IndiaGlitz called Manam, along with 1: Nenokkadine and Drushyam, the best experimental films in recent times. Manam, along with Minugurulu (2014), was nominated by the Telugu Film Producers Council to the Film Federation of India to be included on the list of 30 Indian films for the 87th Academy Awards, in the category of Best Foreign Language Film. In late September 2014, the United States postal department released a stamp in honour of Nageswara Rao, making him the first Indian actor in whose name a postal stamp had been released. That stamp featured a still of Nageswara Rao from the film.

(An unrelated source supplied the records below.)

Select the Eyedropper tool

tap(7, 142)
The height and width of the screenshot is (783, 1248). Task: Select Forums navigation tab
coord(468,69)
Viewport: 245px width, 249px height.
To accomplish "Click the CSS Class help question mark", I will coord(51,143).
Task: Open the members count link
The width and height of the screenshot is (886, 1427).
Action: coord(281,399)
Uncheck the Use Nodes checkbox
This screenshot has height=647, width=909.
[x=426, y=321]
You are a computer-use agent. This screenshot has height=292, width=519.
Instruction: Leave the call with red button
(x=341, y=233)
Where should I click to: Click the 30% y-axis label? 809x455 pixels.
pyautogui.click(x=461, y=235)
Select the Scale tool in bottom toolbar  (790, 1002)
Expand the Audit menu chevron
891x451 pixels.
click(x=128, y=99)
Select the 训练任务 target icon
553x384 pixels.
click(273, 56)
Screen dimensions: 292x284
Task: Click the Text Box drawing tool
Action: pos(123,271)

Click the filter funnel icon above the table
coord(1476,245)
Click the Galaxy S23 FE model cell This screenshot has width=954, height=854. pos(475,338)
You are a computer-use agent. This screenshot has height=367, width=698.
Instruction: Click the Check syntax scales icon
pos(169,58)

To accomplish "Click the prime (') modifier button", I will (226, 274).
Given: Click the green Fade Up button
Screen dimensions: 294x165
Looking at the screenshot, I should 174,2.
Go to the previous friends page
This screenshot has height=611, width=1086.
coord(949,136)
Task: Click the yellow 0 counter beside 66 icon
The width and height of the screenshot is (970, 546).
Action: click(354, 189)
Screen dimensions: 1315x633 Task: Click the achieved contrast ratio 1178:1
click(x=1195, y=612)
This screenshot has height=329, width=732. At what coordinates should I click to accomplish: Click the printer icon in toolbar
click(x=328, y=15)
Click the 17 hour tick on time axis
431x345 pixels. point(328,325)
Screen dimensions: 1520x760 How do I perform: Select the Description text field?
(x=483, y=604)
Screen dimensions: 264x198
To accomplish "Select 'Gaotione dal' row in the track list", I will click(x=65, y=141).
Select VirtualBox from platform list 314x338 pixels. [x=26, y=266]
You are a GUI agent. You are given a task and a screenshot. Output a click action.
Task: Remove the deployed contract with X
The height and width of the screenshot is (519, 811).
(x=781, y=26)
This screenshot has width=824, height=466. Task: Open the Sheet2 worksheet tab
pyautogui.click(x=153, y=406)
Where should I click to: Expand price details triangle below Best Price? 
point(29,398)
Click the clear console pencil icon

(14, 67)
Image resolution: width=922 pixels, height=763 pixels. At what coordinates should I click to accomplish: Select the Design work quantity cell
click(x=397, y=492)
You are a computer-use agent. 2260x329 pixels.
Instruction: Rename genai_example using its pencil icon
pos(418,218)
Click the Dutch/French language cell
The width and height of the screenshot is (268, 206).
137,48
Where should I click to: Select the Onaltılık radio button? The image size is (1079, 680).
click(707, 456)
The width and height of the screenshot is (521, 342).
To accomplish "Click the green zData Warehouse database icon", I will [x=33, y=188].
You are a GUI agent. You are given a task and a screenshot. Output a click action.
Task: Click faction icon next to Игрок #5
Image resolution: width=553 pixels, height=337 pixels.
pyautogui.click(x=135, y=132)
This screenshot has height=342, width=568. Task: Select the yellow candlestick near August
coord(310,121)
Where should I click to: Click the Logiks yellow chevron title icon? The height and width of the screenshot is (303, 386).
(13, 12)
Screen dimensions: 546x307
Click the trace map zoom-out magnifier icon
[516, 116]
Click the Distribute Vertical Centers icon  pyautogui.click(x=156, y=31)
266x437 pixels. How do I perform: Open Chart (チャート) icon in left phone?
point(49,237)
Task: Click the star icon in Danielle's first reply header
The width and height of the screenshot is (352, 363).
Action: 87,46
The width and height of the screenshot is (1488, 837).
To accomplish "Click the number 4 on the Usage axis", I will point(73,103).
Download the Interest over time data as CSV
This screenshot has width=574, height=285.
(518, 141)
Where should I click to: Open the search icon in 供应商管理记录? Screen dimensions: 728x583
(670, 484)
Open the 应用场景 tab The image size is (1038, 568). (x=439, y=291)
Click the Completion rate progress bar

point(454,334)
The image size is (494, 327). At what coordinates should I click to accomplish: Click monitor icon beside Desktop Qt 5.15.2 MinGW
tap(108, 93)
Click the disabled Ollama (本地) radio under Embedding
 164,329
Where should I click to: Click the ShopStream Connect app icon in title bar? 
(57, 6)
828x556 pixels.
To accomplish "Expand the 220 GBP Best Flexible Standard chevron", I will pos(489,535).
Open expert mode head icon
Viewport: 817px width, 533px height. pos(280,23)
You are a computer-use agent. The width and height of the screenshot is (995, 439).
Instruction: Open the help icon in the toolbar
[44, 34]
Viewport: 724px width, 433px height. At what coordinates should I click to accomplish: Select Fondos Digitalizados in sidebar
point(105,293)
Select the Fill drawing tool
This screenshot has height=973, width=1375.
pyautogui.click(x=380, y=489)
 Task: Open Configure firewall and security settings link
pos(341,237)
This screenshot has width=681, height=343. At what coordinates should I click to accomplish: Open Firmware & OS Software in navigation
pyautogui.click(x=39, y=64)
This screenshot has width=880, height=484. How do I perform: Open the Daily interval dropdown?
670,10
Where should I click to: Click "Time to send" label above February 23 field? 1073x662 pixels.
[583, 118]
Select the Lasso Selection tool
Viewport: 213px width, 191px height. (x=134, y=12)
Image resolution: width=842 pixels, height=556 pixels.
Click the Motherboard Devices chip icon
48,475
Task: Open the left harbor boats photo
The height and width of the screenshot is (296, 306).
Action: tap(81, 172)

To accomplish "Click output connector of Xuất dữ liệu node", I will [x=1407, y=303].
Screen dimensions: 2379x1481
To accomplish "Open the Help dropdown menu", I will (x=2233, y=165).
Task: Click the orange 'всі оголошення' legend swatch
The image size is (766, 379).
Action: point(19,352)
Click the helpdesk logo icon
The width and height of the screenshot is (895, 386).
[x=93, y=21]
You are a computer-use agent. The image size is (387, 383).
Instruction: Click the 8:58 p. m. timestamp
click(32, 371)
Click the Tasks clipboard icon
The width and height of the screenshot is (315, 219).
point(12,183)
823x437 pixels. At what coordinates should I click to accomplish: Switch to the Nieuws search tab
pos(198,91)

The film was screened at the 45th International Film Festival of India on 29 November 2014, as a Homage to Nageswara Rao. In February 2015, the makers of Bandipotu (2015) released a poster featuring Sampoornesh Babu, Allari Naresh and Saptagiri, whose theme resembled the first look of Manam. During the promotions of Theeran Adhigaram Ondru (2017), Karthi, speaking about the adaptation of the film in Tamil, said that "it is a fascinating idea to work with my father (Sivakumar) and brother (Suriya)", but he felt that "a lot of things needed to fall in place in order to materialise".